Jania est agitée car c’est tout nouveau pour
elle, Polia se montre le chef à bord, elle se réjouit de cette promenade comme
un enfant pourrait être content de revoir sa mère – très familière et une
source de joie quotidienne insaissable. Je suis tout à fait comme Polia.
Evguény est
venu déposer un sac en plastique avec quelques perches pour Stanislav Nikiforovitch.
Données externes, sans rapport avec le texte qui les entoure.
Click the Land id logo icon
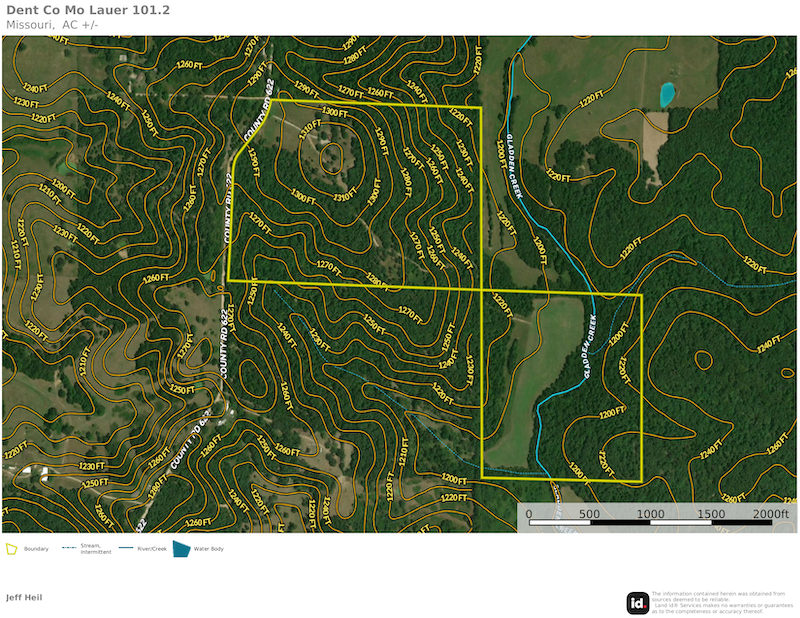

Quelques-unes sont déjà mortes, on les nettoie très vite, les autres, toujours
vivantes sont laissées dans un seau rempli d’eau. Qu’est-ce qui
commence !!! Accroupie devant le seau, Polia attrape les poissons, et Jania
leur met du pain dans la bouche. Il faut mettre fin à cette torture en versant
l’eau avec les poissons dans une grande baignoire au fond du jardin.
La chasse
au ver solitaire n’a rien à voir avec la pêche. L’excitation retenue du pêcheur
devient un acharnement, sa patience dévie en poursuite affolée. Nous montions
dans une petite barque et poursuivions « le solitaire »,
l’étourdissions par des coups avec le plat de l’aviron sur la surface de l’eau,
et après avoir bien visé, on coupait court avec l’épaisseur du même aviron sur
le ventre gonflé, presque transparent du poisson. S’il n’y avait pas de barque,
on jetait des cailloux depuis la berge, en faisant approcher le poisson du
bas-fond, et puis, entouré de dizaines de jambes, le poisson était abattu. Le ver
solitaire tombait du ventre ouvert du poisson, et on s’acharnait sur cette
bande longue et étroite, luisant au soleil. Le poisson regardait le ciel d’un
oeil vitré et ouvrait large sa bouche. Ce n’était pas un cri muet de douleur,
mais juste que le poisson sorti de l’eau ouvre toujours sa bouche, et l’air sec
n’apporte à la pauvre bête rien que de la mort suffoquante.
Je trie les
livres d’enfants que ma maman garde. Il y en a beaucoup avec des histoires sur
les animaux, de très belles images de Tcharouchine. Très vraies, faites après
de longues observations de la nature, et en même temps très poétique. Polia est
très à l’aise avec les animaux et la nature. J’ai entendu sa mère dire une
chose très juste : « Être proche de la nature c’est aussi apprendre
beaucoup de choses très naturellement, elle aide à mettre l’accent moral dans
la vie ». Ce n’est pas pour autant dire que la ville fait de nous des
monstres, mais la nature est indispensable à l’éducation des enfants.
Ce qui me
dérange un peu, c’est que je ne suis jamais sûre de mon projet avant-gardiste, je n’ai
pas de réponse ou de réaction immédiate à mes efforts, mes actions ; Jania
ne pourra me raconter ses impressions que bien plus tard.